◆ **ИСХОДНЫЙ ТЕКСТ**

Вчера война, и сегодня война, и завтра будет война,
А дома дети, а дома отец, а дома мать и жена.
 
   Для того чтобы представить, какое впечатление производили эти строки, нужно вспомнить, что тогда шел уже седьмой год войны. Дальше говорилось о том, как солдат дезертирует, как его ловят и расстреливают. Кончалась баллада плачем по дезертиру:
 
А дома дети, а дома отец, а дома мать и жена,
Но вчера война, и сегодня война, и завтра будет война.
Над его головой голодный волк подымает протяжный вой,
Дезертир лежит у волчьих лап с проломленной головой.
Над его головой раздувайся и вей,
Погребальный саван сухих ветвей.
Ветер, играй сухою листвой
Над его разбитою головой.
 
   Остальные баллады Познера были в том же роде. Характерно, что напечатаны они и во втором альманахе «Цеха поэтов», и в первом альманахе «Серапионовых братьев».
   Баллады Познера оказали большое влияние на баллады Николая Тихонова, появившиеся в 1922 и 1923 годах. В то время это влияние было очевидно всем. Тихонов, кажется, никогда даже не встречался с Познером, но, несомненно, испытал сильное воздействие его стихов. Одна из первых баллад Тихонова так и называлась «Баллада о дезертире» и очень близка к познеровской и по тону, и по содержанию:
 
У каждого семья и дом,
Становись под пулю, солдат,
А ветер зовет: уйдем,
А леса за рекой стоят.
 
   И судьба дезертира кончалась так же:
 
Хлеб, два куска
Сахарного леденца,
А вечером, сверх пайка,
Шесть золотников свинца.
 
   Вова Познер был одним из деятельных участников Серапионова братства. Но пробыл он в братстве всего два с половиной месяца. Серапионы организовались 1 февраля 1921 года, а в середине апреля 1921 года Вова Познер уехал за границу.
   Родители Вовы Познера тоже оказались уроженцами Литвы и, подобно родителям Лунца, решили воспользоваться соглашением с Литвой, дававшим возможность всем литовским уроженцам вернуться к месту своего рождения. Поступить по примеру Левы Лунца и остаться Вова Познер не мог, – ему не было еще семнадцати лет, он был ребенок и еще не мыслил себе существования без родителей. Я пошел провожать его на Варшавский вокзал. Был мокрый солнечный апрельский день. На одном из дальних путей стоял громадный эшелон из теплушек. В каждом вагоне теснилось более десятка семейств. Плакали дети, громоздились горы утвари, каждый старался вывезти как можно больше имущества, многие везли даже мебель, даже рояли. Эшелон должен был отправиться утром, но отошел только вечером, – все не было паровоза. Весь день бродили мы с Вовой Познером в обнимку по перрону среди груд имущества, не вмещавшегося в вагоны. С нами был и Лева Лунц, провожавший родителей, сестру, брата. Среди этих беглецов, неожиданно для самих себя ставших литовцами лишь бы покинуть страну Советов, было немало знакомых. С этим эшелоном уезжали, между прочим, и графы Рошефоры, два брата – Николай и Александр, мои главные недруги по Тенишевскому училищу. Уже стемнело, когда тронулся поезд. Мы с Левой Лунцем побрели домой.

◆ **ЗАДАНИЕ**
Ответьте, пожалуйста, на вопросы по тексту о балладах Познера.
(a) Какой год войны шел, когда появились эти строки?
(b) Какого числа организовались серапионы?
(c) Почему эшелон отошел только вечером?

◆ **ИЗВЛЕЧЁННЫЕ ДАННЫЕ**
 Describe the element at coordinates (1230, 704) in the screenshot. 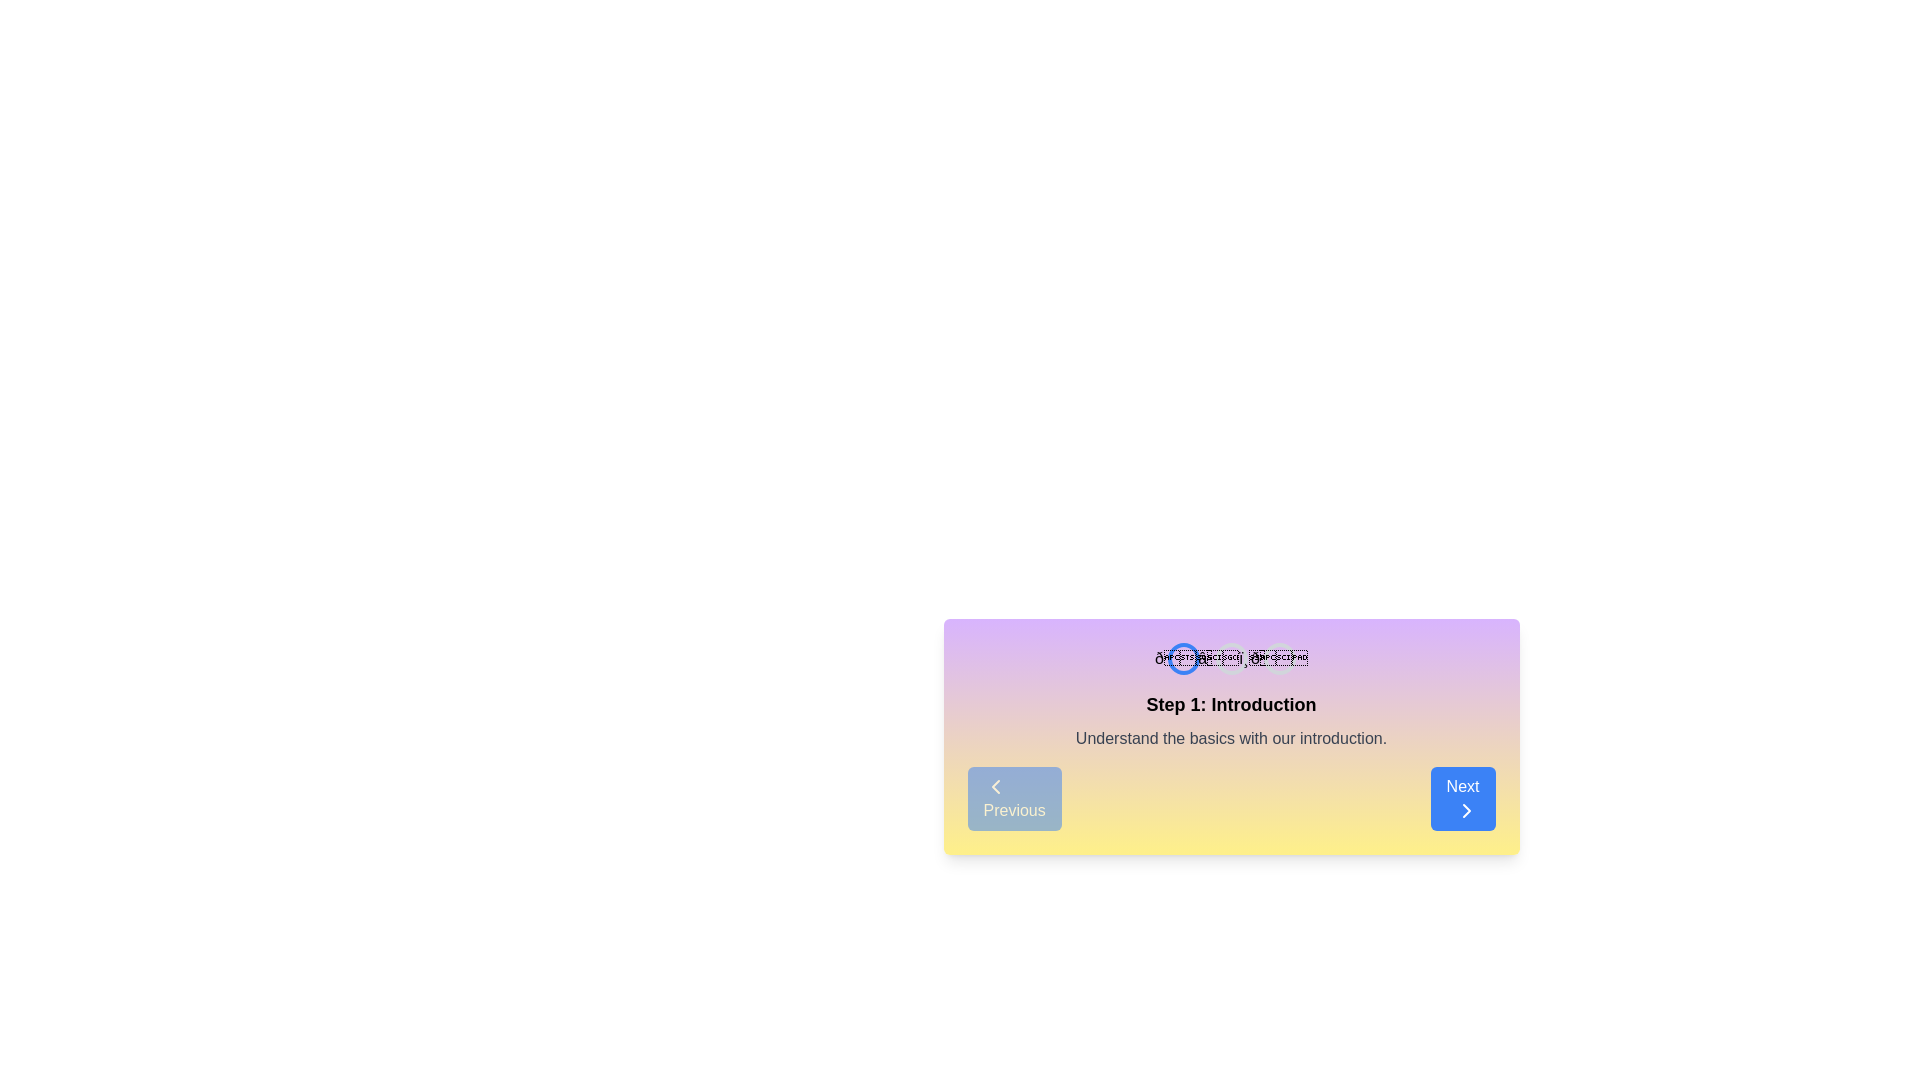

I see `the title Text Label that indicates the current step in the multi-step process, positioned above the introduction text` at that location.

--

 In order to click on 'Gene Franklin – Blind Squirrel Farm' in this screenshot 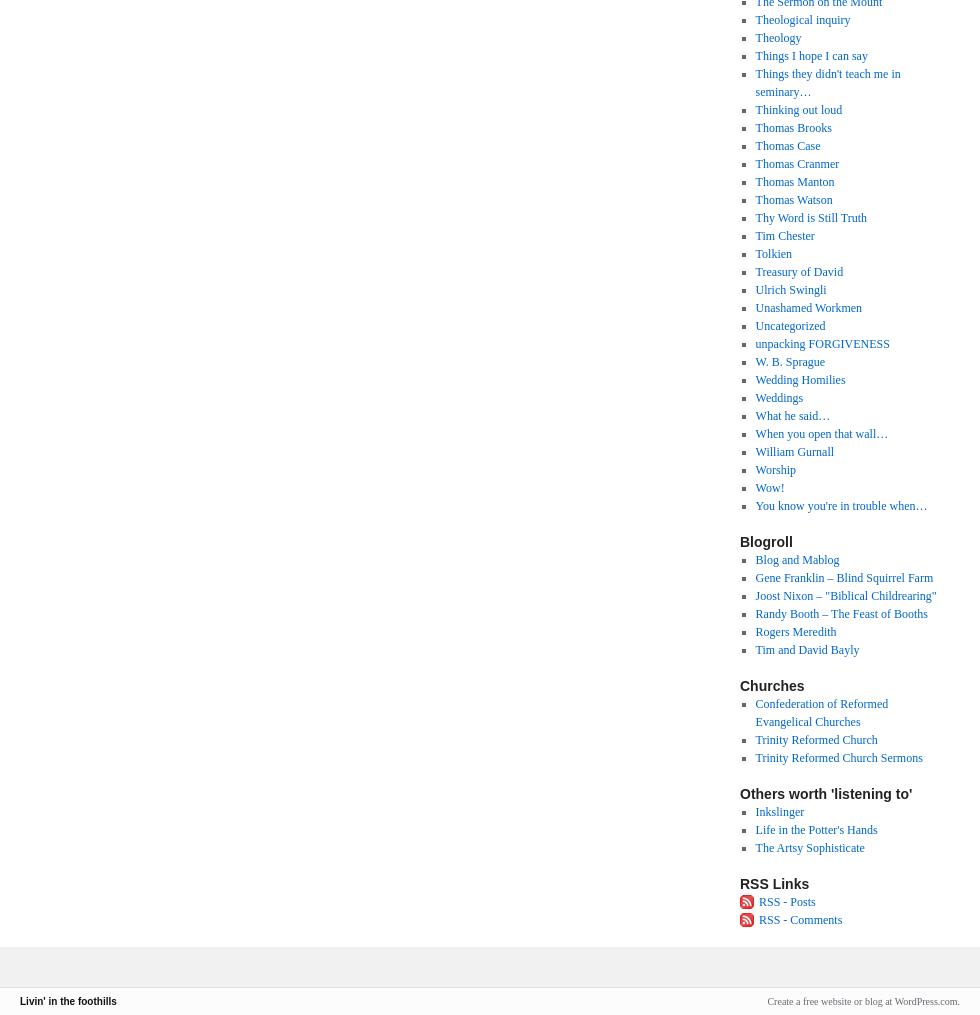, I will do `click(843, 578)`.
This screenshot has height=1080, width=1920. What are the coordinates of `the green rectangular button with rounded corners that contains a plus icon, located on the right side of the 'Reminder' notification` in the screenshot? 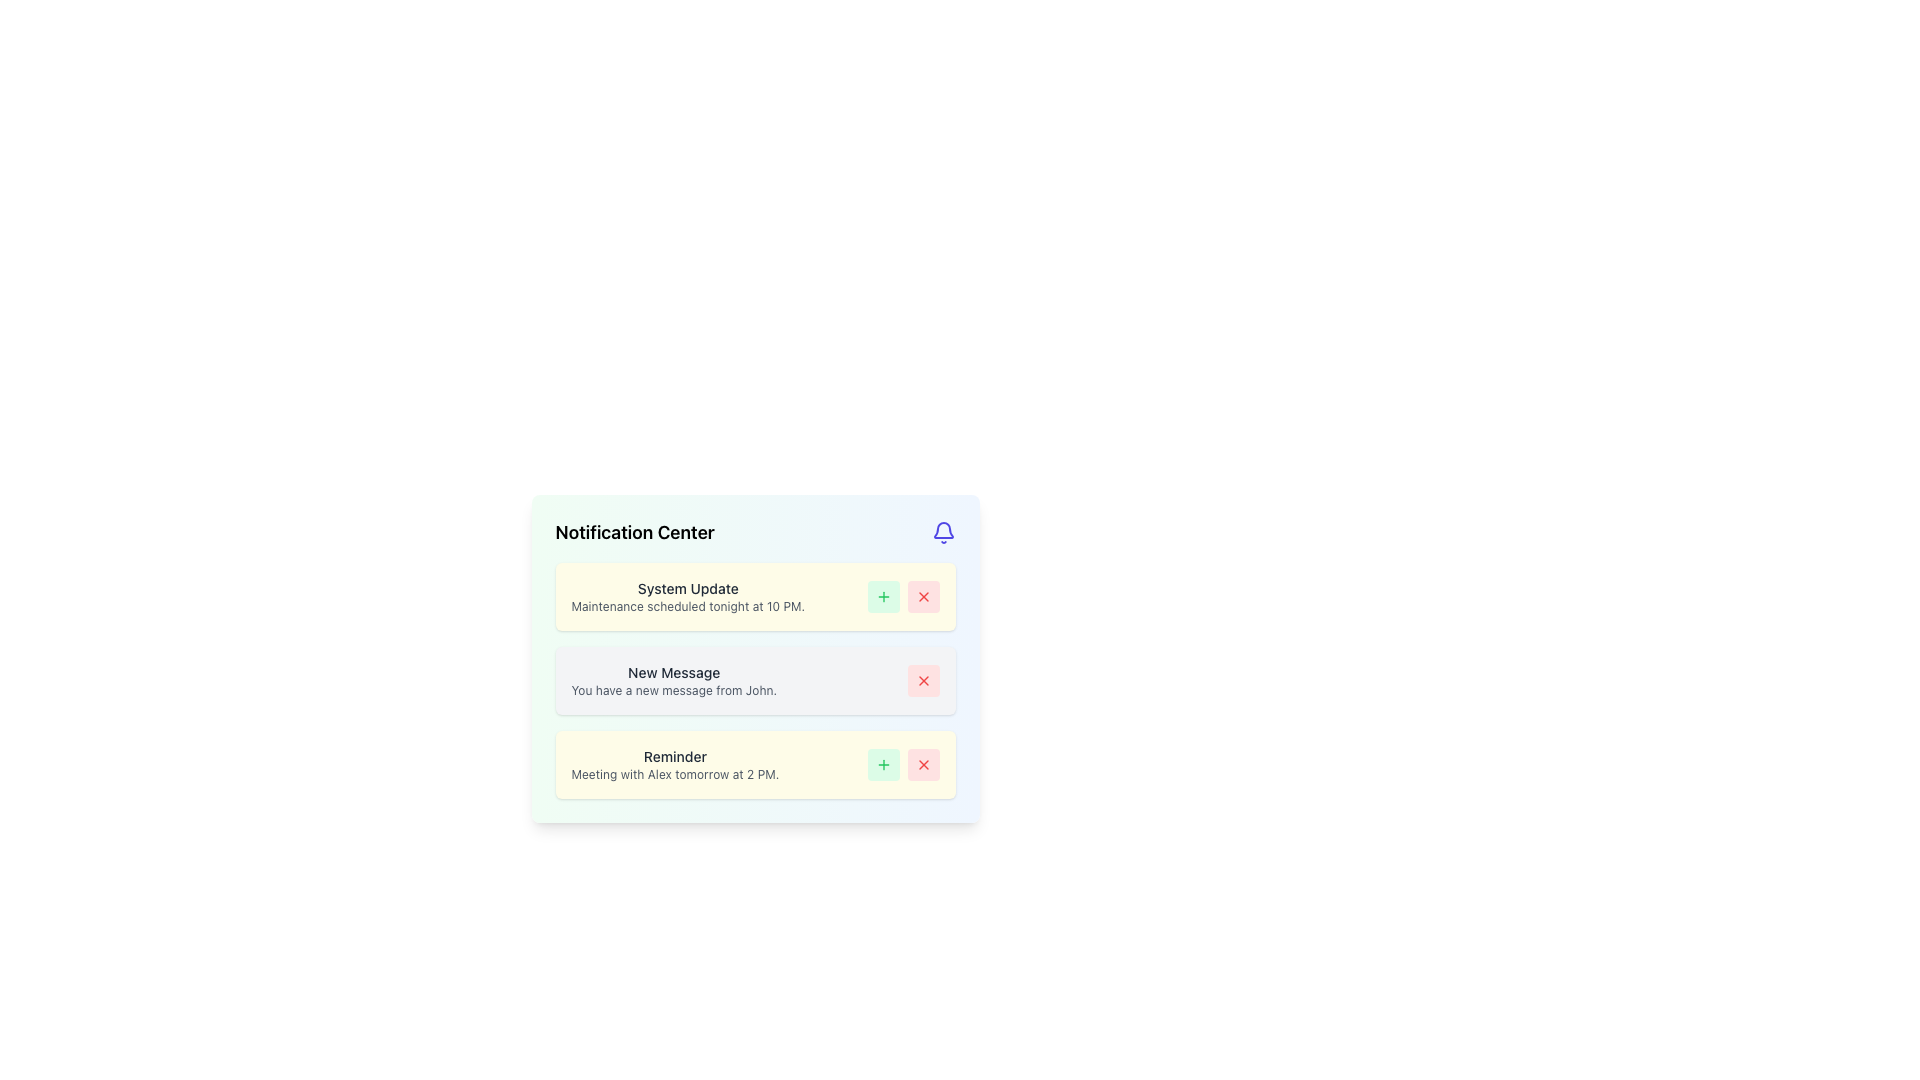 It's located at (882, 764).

◆ **ОЖИДАЕМЫЙ ОТВЕТ**
(a) Седьмой год войны.
(b) 1 февраля 1921 года.
(c) Не было паровоза.